Nous avons conclu un accord, en effet. Et je compte bien l'honorer, oui. Quant à la morale et la bienséance...

Etait-il réellement nécessaire de s'expliquer là-dessus ? Mère célibataire ayant fauté avant le mariage, pour la bienséance et la morale c'était d'ores et déjà foutu depuis longtemps. Et c'était loin d'être sa seule faute impardonnable... Quitte à aller en enfer, autant savoir pourquoi on y va après tout. Elle n'avait pas peur du qu'en-dira-t-on, du moins pas pour elle-même. Le seul point faible qu'elle avait se nommait Kilian et ne lui arrivait pas encore à la hanche, même sur la pointe des pieds. La Capitaine ne se préoccupait que des éventuelles conséquences de ses choix sur ce petit homme en devenir, et ce depuis trois ans. Elle serait droite avec elle-même et ses valeurs, ses "foutus principes" comme on lui reprochait parfois. L'air grave de son futur professeur ne lui faisait pas peur, elle savait ce qu'elle faisait et la voie dans laquelle elle s'apprêtait à engager ses pas. Le ton posé et étonnamment sérieux, elle lui livra ce qu'il avait besoin de savoir.
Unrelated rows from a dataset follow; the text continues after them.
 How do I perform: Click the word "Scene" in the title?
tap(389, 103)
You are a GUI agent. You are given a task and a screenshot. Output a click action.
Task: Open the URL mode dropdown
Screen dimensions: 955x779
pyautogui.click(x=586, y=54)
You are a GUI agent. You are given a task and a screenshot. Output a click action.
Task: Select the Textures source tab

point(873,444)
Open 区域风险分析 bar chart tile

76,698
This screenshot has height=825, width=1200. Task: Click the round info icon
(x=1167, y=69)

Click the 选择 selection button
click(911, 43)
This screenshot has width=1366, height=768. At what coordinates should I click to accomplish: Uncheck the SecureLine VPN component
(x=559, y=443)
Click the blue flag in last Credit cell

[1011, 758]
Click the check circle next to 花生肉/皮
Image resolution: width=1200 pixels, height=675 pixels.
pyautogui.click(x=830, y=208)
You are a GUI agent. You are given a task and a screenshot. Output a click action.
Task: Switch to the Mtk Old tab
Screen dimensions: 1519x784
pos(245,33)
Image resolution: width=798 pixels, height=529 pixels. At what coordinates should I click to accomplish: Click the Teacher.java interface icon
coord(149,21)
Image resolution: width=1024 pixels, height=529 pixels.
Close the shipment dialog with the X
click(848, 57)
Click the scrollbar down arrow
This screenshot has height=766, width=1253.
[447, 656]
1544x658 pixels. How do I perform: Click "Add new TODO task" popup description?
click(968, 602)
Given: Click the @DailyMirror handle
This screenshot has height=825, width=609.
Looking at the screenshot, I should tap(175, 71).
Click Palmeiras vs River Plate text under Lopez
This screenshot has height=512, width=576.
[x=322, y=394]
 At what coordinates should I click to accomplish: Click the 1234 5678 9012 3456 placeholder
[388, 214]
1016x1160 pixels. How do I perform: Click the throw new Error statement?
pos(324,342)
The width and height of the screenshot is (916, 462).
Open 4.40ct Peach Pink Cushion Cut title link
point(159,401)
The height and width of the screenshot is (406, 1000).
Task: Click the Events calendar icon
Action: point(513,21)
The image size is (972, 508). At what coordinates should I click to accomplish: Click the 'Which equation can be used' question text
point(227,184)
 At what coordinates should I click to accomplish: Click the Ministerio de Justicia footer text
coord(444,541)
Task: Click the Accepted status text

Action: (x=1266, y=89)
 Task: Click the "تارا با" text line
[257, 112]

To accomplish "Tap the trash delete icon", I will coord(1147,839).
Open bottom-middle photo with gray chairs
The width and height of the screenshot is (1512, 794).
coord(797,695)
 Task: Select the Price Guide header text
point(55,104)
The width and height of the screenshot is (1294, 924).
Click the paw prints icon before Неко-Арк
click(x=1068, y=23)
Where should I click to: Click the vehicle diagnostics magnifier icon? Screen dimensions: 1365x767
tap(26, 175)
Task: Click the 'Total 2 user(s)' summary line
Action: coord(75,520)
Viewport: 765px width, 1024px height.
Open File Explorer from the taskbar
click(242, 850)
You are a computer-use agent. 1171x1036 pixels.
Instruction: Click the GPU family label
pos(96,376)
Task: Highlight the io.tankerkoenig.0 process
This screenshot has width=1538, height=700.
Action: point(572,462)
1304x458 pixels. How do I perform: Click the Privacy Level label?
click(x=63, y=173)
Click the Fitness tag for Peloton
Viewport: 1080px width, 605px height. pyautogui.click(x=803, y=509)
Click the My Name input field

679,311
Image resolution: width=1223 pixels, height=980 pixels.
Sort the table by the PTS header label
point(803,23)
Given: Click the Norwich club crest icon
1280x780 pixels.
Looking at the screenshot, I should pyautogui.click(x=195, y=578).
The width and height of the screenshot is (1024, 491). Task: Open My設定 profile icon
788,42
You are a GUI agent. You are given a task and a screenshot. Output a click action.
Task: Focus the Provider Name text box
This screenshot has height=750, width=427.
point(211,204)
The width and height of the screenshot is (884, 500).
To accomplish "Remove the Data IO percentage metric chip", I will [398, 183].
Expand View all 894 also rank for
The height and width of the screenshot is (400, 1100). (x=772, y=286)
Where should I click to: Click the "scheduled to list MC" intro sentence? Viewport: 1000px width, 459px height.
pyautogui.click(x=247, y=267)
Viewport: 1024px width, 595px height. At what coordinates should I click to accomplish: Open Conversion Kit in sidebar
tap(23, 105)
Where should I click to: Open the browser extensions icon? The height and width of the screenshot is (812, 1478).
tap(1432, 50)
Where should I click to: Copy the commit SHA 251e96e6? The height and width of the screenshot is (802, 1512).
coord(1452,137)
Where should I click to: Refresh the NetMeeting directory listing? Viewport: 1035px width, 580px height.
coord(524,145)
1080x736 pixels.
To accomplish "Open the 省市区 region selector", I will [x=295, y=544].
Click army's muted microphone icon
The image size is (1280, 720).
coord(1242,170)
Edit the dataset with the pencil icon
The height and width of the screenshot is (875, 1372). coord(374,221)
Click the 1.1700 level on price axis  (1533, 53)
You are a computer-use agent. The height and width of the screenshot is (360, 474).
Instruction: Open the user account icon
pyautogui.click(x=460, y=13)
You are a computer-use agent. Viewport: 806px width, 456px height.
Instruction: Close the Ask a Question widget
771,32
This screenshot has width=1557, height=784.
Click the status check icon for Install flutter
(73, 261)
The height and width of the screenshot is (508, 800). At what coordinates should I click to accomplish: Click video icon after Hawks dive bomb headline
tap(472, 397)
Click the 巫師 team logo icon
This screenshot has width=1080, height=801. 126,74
J'ai l'audace de penser que c'est un savoir à double tranchant. Que les plantes qui tuent sont aussi celles qui soignent parfois. Qu'on peut en faire une arme de destruction tout autant que des instruments de protection. Question de dosage en somme. Je ne tue pas par plaisir, et quand je le fais c'est parce que je le dois. Il ne s'agit en aucun cas de m'amuser à empoisonner quiconque croise ma route ou me cause des ennuis. Et je ne suis pas non plus du genre à me vendre au plus offrant. C'est un savoir précieux et dangereux, j'en suis consciente. Un savoir que je crois utile de posséder, pour le reconnaître, éviter d'en faire les frais peut-être. Je suis Capitaine d'Ouessant, tu le sais, j'aimerais autant qu'on ne puisse pas me duper sur ce terrain-là et supprimer une famille dans mon dos à mon insu. Et puis...je suppose qu'il vaut mieux s'y connaître et apprendre de ceux qui maîtrisent déjà cet art plutôt que d'essayer un jour en solitaire et de faire des bourdes.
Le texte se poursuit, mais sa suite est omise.